• [TASK DESCRIPTION]: Please write out every one of the records below, word for word.

━━━━━ PROVIDED DATA ━━━━━

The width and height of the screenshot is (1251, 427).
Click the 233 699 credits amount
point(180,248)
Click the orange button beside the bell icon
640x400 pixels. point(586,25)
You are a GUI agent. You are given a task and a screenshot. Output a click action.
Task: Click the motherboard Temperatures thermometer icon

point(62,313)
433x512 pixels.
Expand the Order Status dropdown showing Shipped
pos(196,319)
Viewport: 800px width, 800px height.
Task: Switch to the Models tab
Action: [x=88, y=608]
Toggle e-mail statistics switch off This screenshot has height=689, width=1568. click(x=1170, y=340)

━━━━━

• [ANSWER TO THE EXERCISE]:
The width and height of the screenshot is (1251, 427).
Click the 233 699 credits amount
point(180,248)
Click the orange button beside the bell icon
640x400 pixels. point(586,25)
You are a GUI agent. You are given a task and a screenshot. Output a click action.
Task: Click the motherboard Temperatures thermometer icon

point(62,313)
433x512 pixels.
Expand the Order Status dropdown showing Shipped
pos(196,319)
Viewport: 800px width, 800px height.
Task: Switch to the Models tab
Action: [x=88, y=608]
Toggle e-mail statistics switch off This screenshot has height=689, width=1568. click(x=1170, y=340)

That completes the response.